PPL v. Workers' Compensation Appeal Board

DISSENTING OPINION BY

Senior Judge FRIEDMAN.

Because I disagree with the majority’s conclusion that Carol Kloss (Claimant) failed to establish that the Linden Street Parking Deck (Linden Deck) was integral to PPL’s (Employer) business and failed to establish that her injuries resulted from a condition of the premises, I respectfully dissent. Accordingly, I would affirm the order of the Workers’ Compensation Appeal Board (WCAB).

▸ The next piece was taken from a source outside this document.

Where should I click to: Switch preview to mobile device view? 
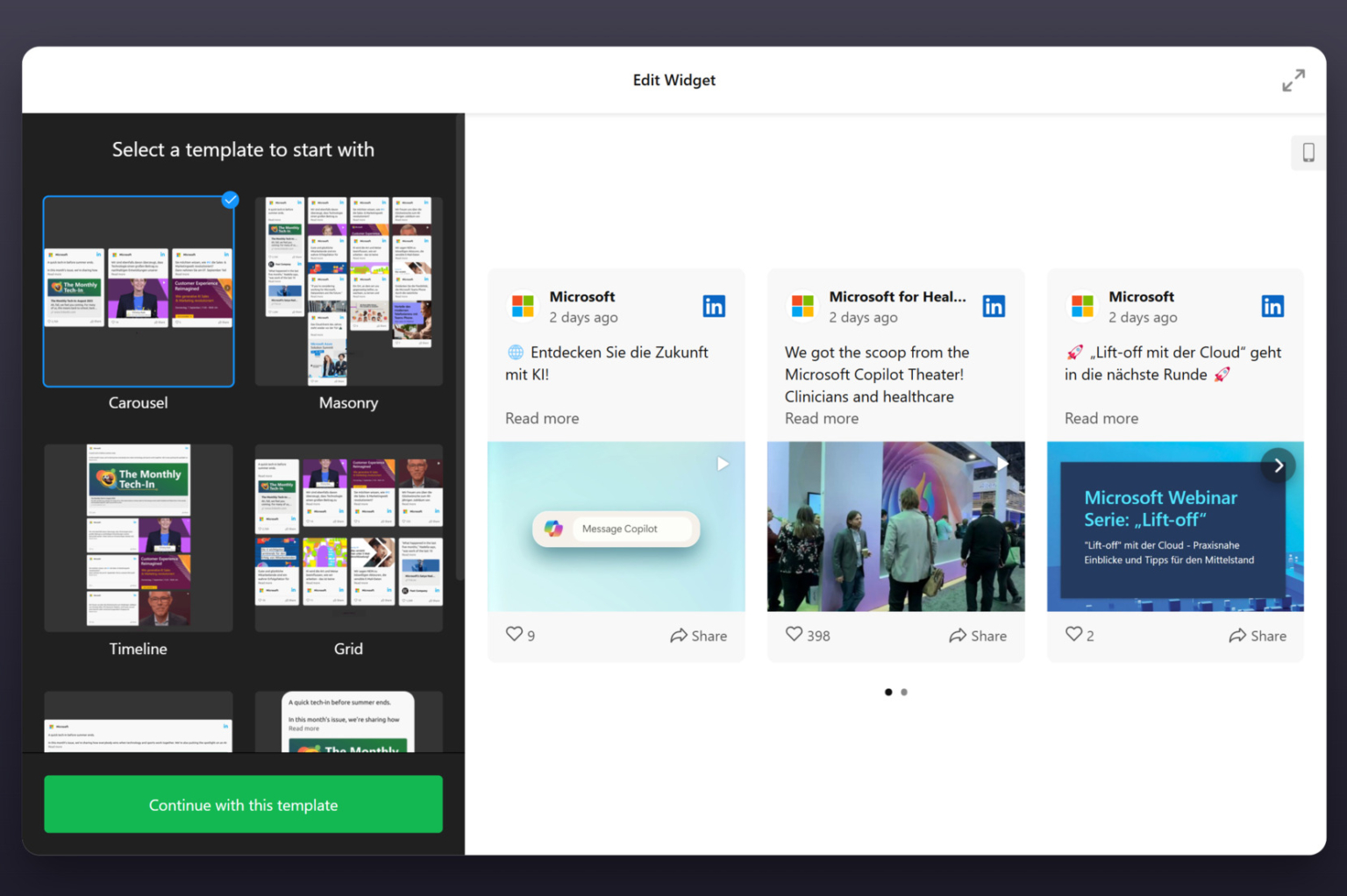tap(1308, 153)
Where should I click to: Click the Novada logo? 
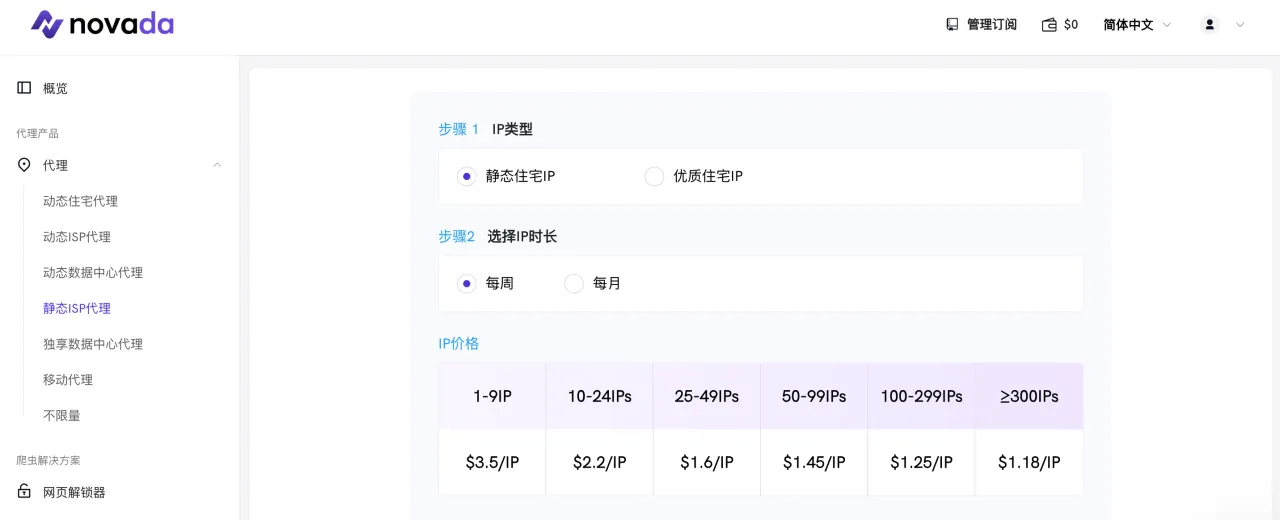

Initially, the majority holds that Employer’s subsidization of parking at the Linden Deck is immaterial to determining whether the Linden Deck constituted Employer’s premises. To me, this holding unnecessarily restricts our inquiry to whether an area is “on the employer’s premises” within the meaning of the Workers’ Compensation Act (Act).1 See Epler v. North American Rockwell Corporation, 482 Pa. 391, 393 A.2d 1163, 1167 (1978) (“[T]he critical factor is not the employer’s title to or control over the area, but rather the fact that [the employer] had caused the area to be used by [] employees in performance of their assigned tasks.”). While not dispositive of the issue, the availability of parking subsidies is relevant to whether the parking facilities are an integral part of an employer’s business. One can easily imagine a situation in which the parking subsidies provided by an employer are an economic enticement sufficient to compel the employee to park at the subsidized location. How would such a subsidy be different in function than a policy mandating where the employee should park, such as the directive in Epler? See id. at 1167 (“It is sufficient if the employee is required to be in the area because of the employment.”).

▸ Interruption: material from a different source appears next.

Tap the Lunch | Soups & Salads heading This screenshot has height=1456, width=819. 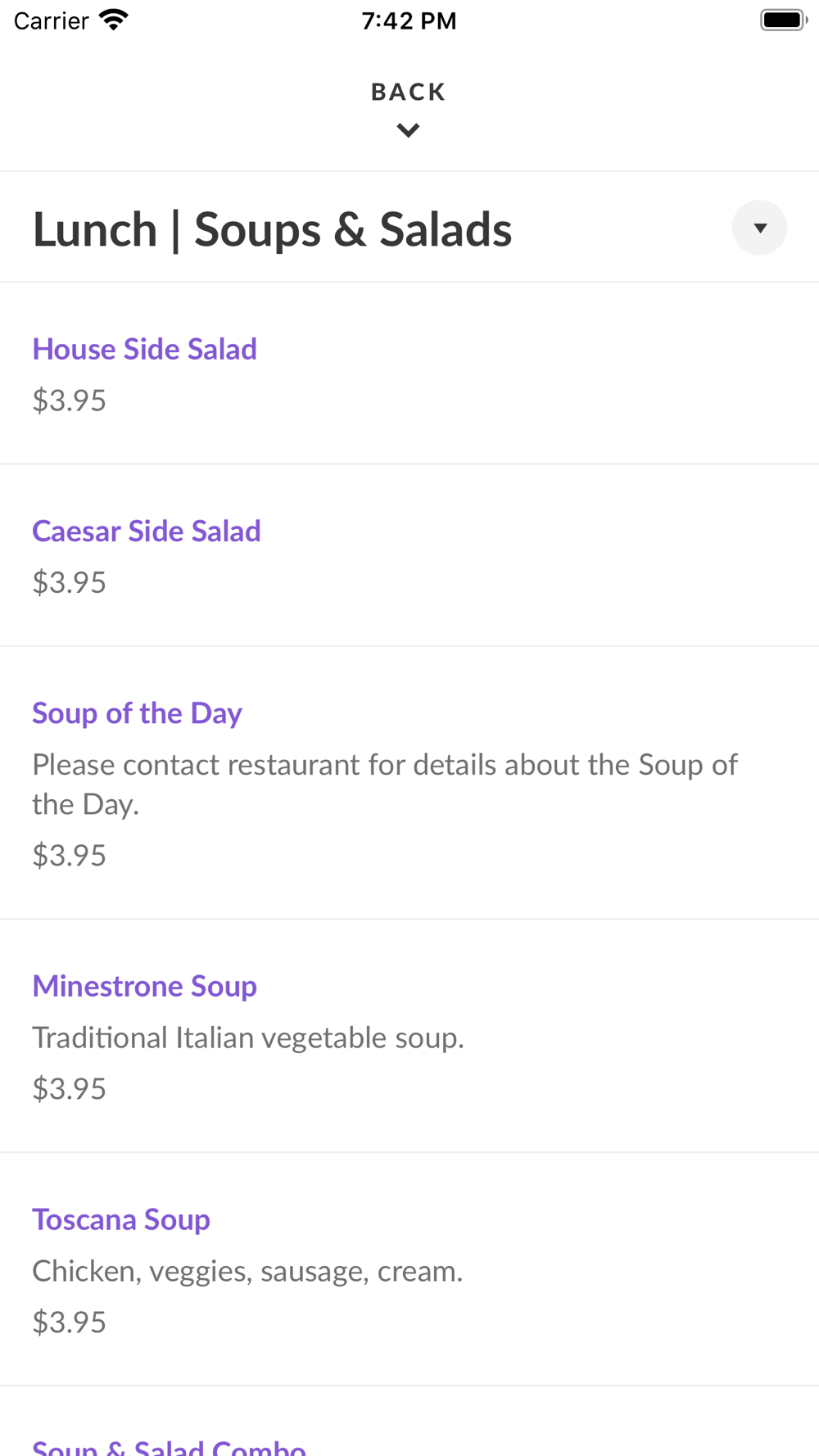pos(272,229)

*1289Unfortunately, this court’s decisions in Ortt v. Workers’ Compensation Appeal Board (PPL Services Corp.), 874 A.2d 1264 (Pa.Cmwlth.2005), and Waronsky v. Workers’ Compensation Appeal Board (Mellon Bank), 958 A.2d 1118 (Pa.Cmwlth.2008), have foreclosed any inquiry into this potentially relevant detail. In those cases, this court lost sight of the basic principles that “[t]he automobile has become the universal means of transportation,”2 Epler, 393 A.2d at 1165, and that “all employer[-]provided parking programs are, to some extent, optional,” Ortt, 874 A.2d at 1269 (Kelley, S.J., dissenting). An employee must get to work. When an employee drives to work, he or she must park the car and enter the workplace. While I understand that this is a problem of line-drawing, given the liberal and humanitarian construction of the Act, I would not define premises so narrowly that it excludes an essential part of every workday.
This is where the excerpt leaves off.